> _THE TASK_: Using the records below, copy every line that holds the string "export".

> _SOURCE MATERIAL_:
=====
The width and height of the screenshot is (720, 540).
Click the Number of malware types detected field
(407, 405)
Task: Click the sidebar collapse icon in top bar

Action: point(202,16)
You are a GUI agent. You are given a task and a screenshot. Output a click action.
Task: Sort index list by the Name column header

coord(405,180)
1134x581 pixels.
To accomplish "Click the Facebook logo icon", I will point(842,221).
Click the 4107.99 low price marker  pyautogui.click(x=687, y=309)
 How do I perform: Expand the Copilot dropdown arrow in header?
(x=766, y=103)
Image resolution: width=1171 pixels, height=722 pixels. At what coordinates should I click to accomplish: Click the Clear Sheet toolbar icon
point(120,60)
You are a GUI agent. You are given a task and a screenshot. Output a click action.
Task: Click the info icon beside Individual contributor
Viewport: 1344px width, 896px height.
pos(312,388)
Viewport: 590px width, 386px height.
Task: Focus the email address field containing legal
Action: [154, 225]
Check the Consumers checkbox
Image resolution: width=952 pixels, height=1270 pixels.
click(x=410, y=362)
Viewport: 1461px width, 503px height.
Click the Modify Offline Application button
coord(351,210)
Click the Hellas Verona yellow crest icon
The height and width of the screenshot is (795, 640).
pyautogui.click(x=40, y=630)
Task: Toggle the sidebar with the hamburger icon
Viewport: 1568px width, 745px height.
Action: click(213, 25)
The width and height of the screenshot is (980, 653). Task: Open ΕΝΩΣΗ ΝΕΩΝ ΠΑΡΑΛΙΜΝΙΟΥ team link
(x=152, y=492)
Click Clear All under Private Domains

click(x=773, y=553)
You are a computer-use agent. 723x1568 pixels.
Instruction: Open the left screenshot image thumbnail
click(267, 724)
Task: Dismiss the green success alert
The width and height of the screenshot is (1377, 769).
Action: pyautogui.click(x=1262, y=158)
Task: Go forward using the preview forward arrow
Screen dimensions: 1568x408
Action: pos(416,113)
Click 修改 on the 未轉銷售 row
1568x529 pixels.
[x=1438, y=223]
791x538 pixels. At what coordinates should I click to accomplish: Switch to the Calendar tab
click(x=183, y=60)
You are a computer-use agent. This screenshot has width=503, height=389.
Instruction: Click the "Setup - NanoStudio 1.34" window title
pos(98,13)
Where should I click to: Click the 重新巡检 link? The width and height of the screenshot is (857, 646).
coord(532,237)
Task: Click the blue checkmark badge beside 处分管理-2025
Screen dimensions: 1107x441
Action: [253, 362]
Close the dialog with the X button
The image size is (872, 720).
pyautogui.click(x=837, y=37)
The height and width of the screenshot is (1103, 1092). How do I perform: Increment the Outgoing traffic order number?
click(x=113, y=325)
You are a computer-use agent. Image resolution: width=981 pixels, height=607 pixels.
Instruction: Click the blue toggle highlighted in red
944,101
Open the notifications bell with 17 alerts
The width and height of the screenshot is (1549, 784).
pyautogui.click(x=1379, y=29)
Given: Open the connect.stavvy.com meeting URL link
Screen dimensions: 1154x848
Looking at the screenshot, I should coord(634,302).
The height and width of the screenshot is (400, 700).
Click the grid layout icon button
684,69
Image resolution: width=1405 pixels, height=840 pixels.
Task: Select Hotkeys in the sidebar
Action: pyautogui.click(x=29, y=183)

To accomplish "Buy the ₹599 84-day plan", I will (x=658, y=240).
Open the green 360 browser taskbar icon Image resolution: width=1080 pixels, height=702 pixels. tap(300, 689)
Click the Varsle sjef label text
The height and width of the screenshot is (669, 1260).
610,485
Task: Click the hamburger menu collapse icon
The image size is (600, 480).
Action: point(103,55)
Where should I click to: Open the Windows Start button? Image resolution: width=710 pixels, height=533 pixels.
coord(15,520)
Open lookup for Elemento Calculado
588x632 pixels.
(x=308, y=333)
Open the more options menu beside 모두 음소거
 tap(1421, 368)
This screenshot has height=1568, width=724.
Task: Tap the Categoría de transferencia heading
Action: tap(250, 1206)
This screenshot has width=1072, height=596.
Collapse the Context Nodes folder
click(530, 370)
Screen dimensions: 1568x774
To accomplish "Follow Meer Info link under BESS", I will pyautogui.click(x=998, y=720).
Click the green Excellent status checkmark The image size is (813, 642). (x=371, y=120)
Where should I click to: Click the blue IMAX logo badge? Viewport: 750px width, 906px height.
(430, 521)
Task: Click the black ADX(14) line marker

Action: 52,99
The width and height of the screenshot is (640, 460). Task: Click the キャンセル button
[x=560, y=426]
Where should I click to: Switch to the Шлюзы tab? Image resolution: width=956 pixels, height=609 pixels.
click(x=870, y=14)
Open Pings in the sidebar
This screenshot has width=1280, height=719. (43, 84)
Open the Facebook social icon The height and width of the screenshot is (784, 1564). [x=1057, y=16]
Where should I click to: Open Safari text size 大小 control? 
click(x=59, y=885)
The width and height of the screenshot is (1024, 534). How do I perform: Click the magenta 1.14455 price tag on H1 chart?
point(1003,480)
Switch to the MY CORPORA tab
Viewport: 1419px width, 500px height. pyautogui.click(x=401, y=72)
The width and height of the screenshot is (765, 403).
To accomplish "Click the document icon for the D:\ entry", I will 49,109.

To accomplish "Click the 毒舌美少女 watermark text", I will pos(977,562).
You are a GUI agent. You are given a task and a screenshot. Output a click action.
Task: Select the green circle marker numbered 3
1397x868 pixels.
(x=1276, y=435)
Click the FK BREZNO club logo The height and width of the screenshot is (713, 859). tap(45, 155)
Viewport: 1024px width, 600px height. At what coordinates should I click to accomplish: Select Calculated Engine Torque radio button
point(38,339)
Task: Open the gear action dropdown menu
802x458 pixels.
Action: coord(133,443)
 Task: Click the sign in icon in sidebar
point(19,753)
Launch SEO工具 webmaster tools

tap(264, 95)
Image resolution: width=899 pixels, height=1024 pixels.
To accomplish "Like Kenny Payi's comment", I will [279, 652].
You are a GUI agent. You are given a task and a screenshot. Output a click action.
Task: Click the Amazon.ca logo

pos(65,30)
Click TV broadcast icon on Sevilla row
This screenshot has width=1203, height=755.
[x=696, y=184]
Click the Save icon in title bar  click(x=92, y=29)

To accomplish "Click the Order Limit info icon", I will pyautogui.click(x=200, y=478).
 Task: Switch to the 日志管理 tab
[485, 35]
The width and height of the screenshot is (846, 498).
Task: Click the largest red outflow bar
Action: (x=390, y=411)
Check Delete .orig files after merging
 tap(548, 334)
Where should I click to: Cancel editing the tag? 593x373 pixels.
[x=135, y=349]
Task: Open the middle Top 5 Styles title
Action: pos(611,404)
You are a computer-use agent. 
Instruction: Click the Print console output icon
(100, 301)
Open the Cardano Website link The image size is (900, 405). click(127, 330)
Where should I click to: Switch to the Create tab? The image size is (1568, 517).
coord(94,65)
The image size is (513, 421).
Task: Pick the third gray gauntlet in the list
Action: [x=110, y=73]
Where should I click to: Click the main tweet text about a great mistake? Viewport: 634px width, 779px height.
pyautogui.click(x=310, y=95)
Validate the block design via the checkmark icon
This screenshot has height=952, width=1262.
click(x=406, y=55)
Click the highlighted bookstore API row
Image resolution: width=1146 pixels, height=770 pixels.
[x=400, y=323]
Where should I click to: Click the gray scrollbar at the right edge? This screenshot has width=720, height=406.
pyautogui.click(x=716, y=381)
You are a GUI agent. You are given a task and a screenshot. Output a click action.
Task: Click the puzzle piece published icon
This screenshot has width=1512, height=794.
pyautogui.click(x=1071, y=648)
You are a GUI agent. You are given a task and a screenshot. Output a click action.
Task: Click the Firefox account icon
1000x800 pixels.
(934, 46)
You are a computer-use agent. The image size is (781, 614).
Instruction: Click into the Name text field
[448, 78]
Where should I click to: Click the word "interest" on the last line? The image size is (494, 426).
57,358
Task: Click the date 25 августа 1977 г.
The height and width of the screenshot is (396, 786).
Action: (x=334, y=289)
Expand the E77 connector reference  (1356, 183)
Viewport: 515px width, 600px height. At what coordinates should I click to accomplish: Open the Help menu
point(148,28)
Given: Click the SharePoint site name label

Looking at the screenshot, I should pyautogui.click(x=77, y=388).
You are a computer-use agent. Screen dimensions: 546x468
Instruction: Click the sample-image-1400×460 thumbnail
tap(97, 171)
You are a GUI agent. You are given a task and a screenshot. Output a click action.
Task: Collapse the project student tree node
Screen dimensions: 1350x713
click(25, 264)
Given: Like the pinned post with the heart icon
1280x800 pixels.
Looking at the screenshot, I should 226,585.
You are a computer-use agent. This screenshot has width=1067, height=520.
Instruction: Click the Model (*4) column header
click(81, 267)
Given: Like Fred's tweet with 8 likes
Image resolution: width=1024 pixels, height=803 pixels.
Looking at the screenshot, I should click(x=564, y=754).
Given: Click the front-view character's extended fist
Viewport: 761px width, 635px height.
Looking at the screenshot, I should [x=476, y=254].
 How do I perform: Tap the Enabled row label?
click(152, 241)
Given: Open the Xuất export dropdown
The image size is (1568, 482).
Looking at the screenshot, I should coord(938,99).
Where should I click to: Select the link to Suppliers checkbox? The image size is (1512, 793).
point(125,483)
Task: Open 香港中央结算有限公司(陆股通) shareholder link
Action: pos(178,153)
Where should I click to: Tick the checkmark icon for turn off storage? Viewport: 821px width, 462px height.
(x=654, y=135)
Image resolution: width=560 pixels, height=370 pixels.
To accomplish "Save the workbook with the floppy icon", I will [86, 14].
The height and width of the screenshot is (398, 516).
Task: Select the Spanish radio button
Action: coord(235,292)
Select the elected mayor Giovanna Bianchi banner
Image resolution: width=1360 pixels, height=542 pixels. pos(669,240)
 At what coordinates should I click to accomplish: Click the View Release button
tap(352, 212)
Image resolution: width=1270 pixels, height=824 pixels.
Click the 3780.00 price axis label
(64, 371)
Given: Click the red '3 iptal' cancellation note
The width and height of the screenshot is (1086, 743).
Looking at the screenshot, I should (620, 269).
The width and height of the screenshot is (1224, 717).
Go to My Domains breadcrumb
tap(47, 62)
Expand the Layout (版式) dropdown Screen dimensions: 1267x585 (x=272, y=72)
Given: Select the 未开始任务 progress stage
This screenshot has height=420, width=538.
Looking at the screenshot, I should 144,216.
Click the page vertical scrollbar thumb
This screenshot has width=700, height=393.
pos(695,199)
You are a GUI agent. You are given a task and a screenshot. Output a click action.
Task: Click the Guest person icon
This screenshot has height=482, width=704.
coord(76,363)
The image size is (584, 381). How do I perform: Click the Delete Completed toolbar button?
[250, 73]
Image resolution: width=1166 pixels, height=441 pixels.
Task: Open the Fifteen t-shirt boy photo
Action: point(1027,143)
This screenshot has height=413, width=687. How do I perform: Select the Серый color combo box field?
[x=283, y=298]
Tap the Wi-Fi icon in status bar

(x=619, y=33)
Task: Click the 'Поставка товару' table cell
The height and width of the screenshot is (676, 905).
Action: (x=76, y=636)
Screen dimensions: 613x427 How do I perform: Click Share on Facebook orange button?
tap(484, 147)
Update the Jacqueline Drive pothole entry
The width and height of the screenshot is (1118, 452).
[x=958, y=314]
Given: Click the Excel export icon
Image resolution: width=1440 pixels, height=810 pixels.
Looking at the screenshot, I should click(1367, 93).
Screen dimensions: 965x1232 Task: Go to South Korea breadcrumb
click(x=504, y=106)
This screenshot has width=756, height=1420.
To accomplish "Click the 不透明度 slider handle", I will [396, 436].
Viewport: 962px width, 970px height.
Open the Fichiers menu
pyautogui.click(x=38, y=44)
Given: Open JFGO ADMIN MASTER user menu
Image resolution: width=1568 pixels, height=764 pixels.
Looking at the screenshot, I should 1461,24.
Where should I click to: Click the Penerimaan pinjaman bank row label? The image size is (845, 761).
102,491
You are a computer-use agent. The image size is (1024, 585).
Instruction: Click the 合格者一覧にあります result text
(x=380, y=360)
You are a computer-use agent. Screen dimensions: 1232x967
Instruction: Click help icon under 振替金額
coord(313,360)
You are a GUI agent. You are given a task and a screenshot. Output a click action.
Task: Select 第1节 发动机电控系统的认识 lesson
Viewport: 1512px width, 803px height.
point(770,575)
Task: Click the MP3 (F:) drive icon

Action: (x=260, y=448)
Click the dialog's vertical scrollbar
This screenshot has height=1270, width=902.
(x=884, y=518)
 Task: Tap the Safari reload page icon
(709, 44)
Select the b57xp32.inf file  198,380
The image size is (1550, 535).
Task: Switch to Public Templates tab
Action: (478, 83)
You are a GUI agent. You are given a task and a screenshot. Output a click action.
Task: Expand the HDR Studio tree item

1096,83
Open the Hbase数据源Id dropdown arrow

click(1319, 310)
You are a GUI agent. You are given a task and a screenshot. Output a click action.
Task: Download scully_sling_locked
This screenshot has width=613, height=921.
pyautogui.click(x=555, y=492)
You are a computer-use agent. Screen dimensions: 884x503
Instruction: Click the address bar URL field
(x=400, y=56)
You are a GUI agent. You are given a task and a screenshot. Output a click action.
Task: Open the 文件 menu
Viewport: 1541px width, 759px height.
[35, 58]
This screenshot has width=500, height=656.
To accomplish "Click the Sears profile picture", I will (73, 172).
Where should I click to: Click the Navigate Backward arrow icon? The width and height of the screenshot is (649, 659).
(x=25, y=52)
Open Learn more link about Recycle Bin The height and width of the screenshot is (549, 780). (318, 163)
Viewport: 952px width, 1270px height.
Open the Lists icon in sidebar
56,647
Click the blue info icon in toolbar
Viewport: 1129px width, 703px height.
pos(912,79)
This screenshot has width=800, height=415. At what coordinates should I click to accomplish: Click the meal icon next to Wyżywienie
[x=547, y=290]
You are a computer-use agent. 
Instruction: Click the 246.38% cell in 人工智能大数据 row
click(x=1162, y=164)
=====
> _EXERCISE ANSWER_:
Given: Open the Xuất export dropdown
Given: Click the Excel export icon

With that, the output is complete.